Monica-Lewinsky-Scandal.jpg

From Julianna Baggot's amazing book Lizzie Borden In Love.:

We will watch each other age
in front of cameras, in newsprint,

a public decay. It's already started.
Look at my new sway;

my body seems more ample
among the miniature shampoos,

the thin rectangles of wrapped soaps.
Look at the pale shifting of my skin

under the red eye of the ticking heat lamp.
And I've noticed your hair's gone white,

your face loosening.
                 I'm shocked

how can you still appear--
not televised, not some public memory

of the two of us swimming valiantly--
but the intimacy of teeth,

              breath and breathing.
And I carry you sometimes

              for a day or two,
like a bird hidden in a pocket

               and I imagine
that you know how I live.

     And while the bird shifts
and rustles and keeps one wet eye

on my life, I am more purposeful,
I stride.
But today you see me here naked
standing in front of this hotel mirror.

You are someone who knew me before
I was the world's collective joke

about cigars, thongs, stained dresses,
when I was a girl named Monica.

I miss her much more than I miss you.

The riff about the bird is just gorgeous. Julianna's site is here. This piece is called "Monica Lewinsky Thinks of Bill Clinton While Standing Naked in Front of a Hotel Mirror."

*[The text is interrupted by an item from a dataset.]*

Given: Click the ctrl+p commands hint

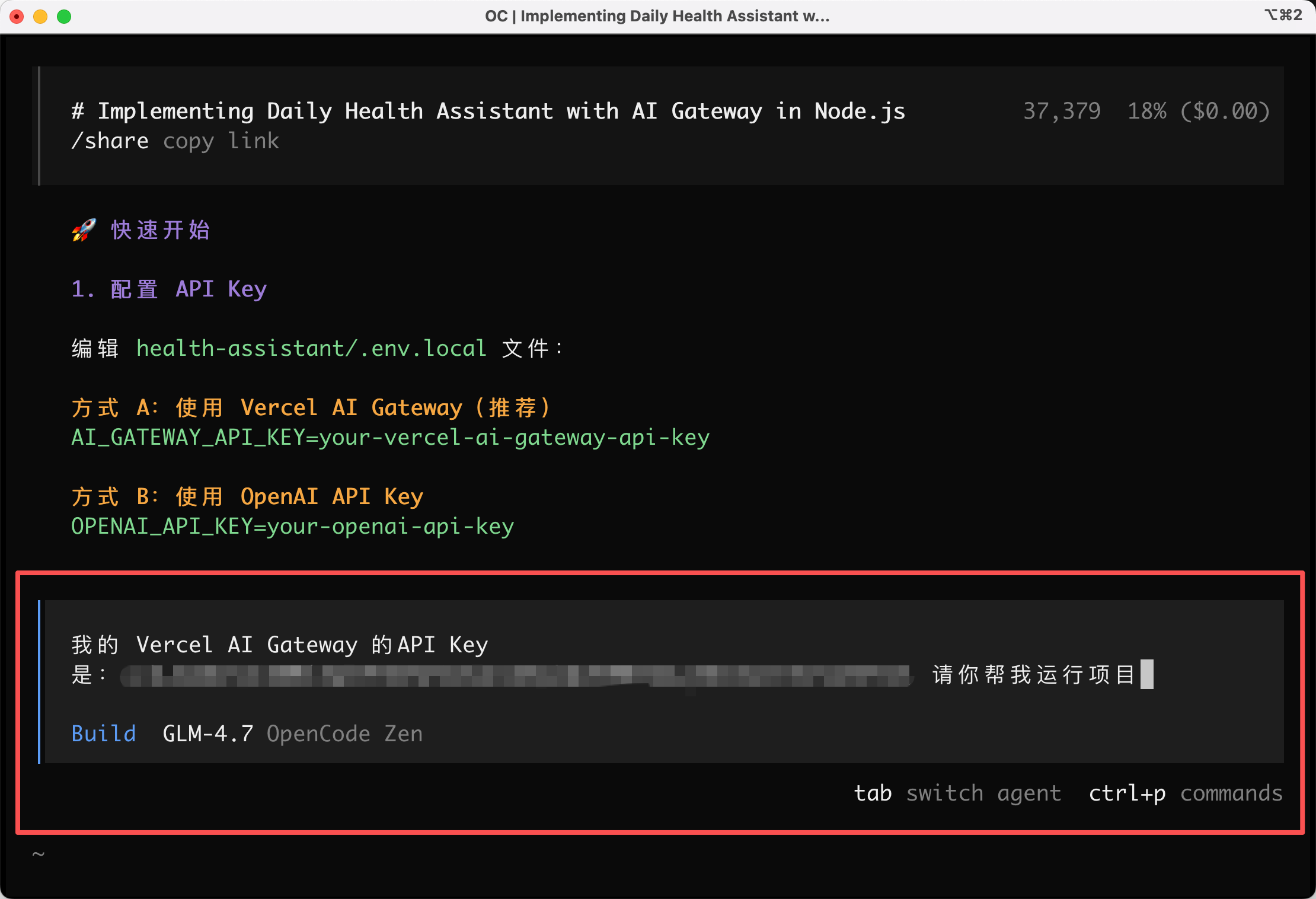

I posted Julianna's piece on Mary Todd Lincoln last week, mostly because that poem clawed its way into my skull almost ten years ago, and will not leave. This is the great thing about art--it enables people who you do not know to touch you in ways that usually only people you know can. And that power survives even death. I have been thinking about that "I know how I will die..." riff in the Mary Todd poem for, literally, years.

I had the pleasure of exchanging a few nice notes with Julianna. It's nice to be able to tell people when, and how, they've gotten to you. All the poems in the book are written in the voices of seemingly "tragic" women. But Baggot empowers them with agency. The sadness is still there. But the taint of victimhood is gone.

It's an amazing feeling, as a dude. It's like trying on different masks.